Text passage:
========
It took me a while to finish Robert F. Kennedy Jr.’s book about Dr. Fauci and Co.

My niece told me she only got part way through before she had to read the book I’d given her at Christmas, one about what we as Christians should do in these crazy times.

“It was too much to take,” she’d told me, regarding the book about Fauci.

I understood exactly.

“I could only read the book in small portions,” I told my mom on the phone recently, as we talked about Kennedy’s book. “It’s well-written and has a billion footnotes to news sources to back it all up, but the realization of what’s been going on for decades is almost too much to bear.”

My mom has a copy of the book; she’d requested one, so I’d sent it to her.

“If you don’t finish it, I would understand,” I said.

“I’m reading it little bits at a time,” she said.

“It’s not easy, realizing the truth of what’s going on. It’s a lot to carry, and I couldn’t read it all at once,” I explained. “Sometimes I’d rather not know. That’d be easier.”

You are responsible for what you know. That’s a serious thing.

We see that principle sprinkled through the Bible, particularly in Luke 12. If you know the truth of the Gospel but reject it, you are judged more harshly than if you did not know. If you know something, but willfully ignore or do not act accordingly, God sees.

There are a lot of heads stuck in the sand right now; I suspect some, at this point, have a sense of things but don’t want to know.

I told mom what happened the night I finally finished the book.

“I was up late, and finished it when it was dark and the house was quiet,” I explained.

I turned the last page, and even though Kennedy tried to end it on a positive note, saying he’d see the readers at the barricades, I started to cry. I closed the cover, and put my head down on the book.

Psalm 73 very much came to mind, reminding me that in the course of history, I wasn’t alone in this moment.

God, how long will you let these people do this? How long will you let them get rich off of the suffering and destruction of people’s lives? These same people have been doing the same thing for a long time. When will you stop them?

When will God stop the injustice of crooked politicians and leaders and doctors worshipping at the altar of money? When will God deal with the cowards who could have said something and stopped the murder of people but chose job and reputation instead? When will God strike those in power who manipulate misery into personal gain? When will God crush those who crush others for their own pleasure and power? When will God deal with the regimes all around the world who have slaughtered their people and hidden it? The organizations who lie to get power and money and spread division and lawlessness?
========
Recorded data:
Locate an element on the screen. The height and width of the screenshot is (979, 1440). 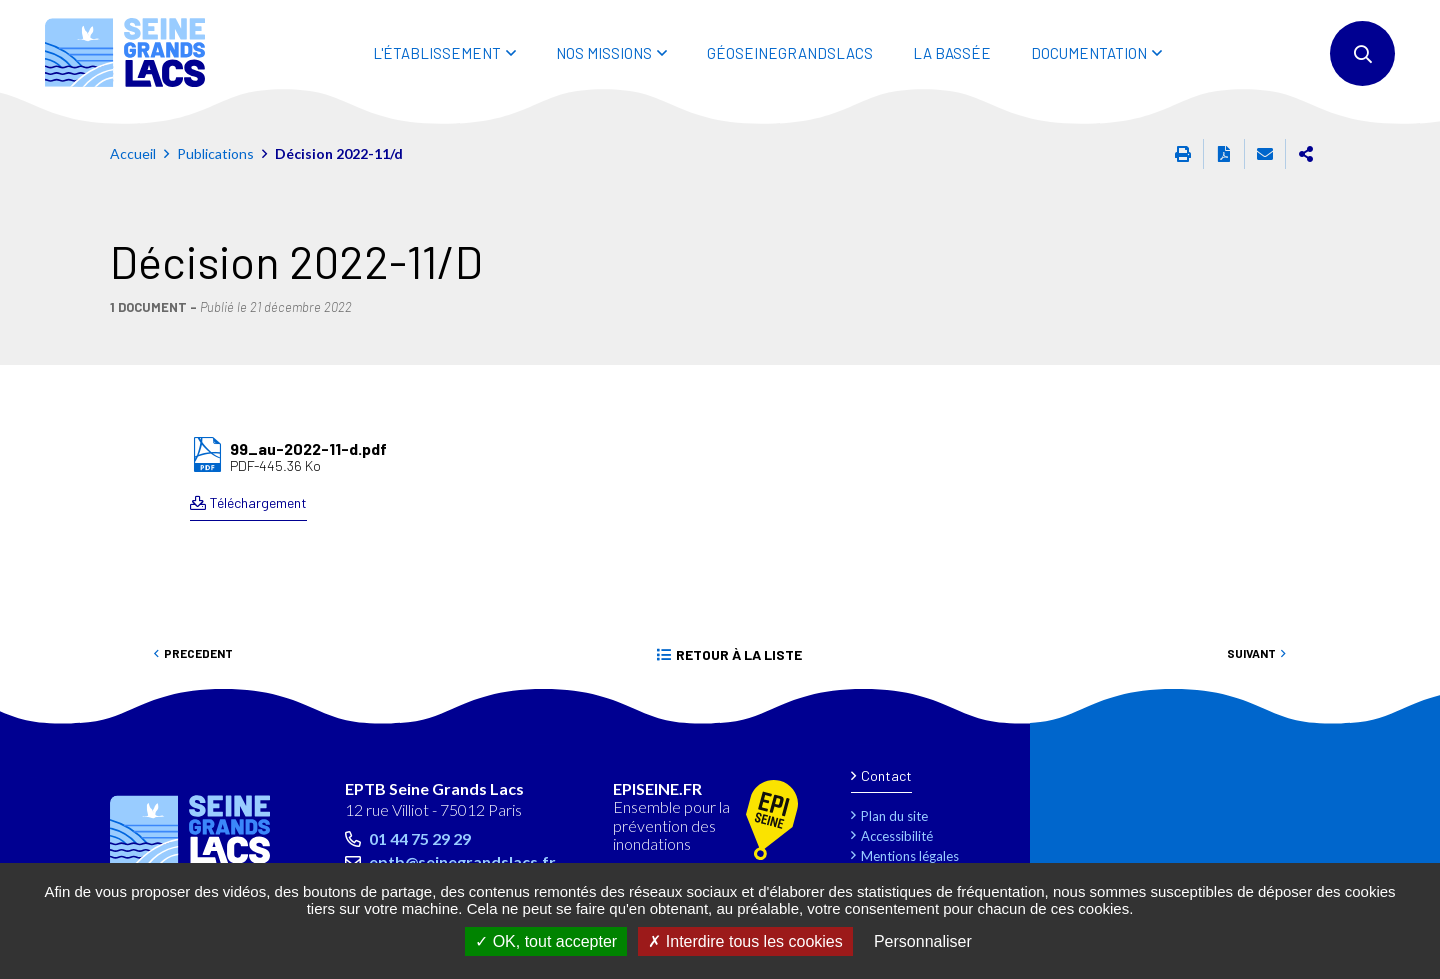
NOS MISSIONS [button] is located at coordinates (604, 53).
========
Instructions for the task:
Return everything in the essay from "My mom has a" down to "accordingly, God sees.", copied word for word.

The answer:
My mom has a copy of the book; she’d requested one, so I’d sent it to her.

“If you don’t finish it, I would understand,” I said.

“I’m reading it little bits at a time,” she said.

“It’s not easy, realizing the truth of what’s going on. It’s a lot to carry, and I couldn’t read it all at once,” I explained. “Sometimes I’d rather not know. That’d be easier.”

You are responsible for what you know. That’s a serious thing.

We see that principle sprinkled through the Bible, particularly in Luke 12. If you know the truth of the Gospel but reject it, you are judged more harshly than if you did not know. If you know something, but willfully ignore or do not act accordingly, God sees.